Problem statement:
Starting at the first line of the entries below, output every line exactly, up to and including the line with "Task: Select the 台塑（1301）stock name cell".
*** Opening Supplied entries ***
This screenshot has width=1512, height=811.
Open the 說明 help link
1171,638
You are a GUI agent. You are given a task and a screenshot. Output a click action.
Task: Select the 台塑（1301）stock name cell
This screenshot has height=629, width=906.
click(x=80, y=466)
*** Closing Supplied entries ***
Solution to this task:
This screenshot has width=1512, height=811.
Open the 說明 help link
1171,638
You are a GUI agent. You are given a task and a screenshot. Output a click action.
Task: Select the 台塑（1301）stock name cell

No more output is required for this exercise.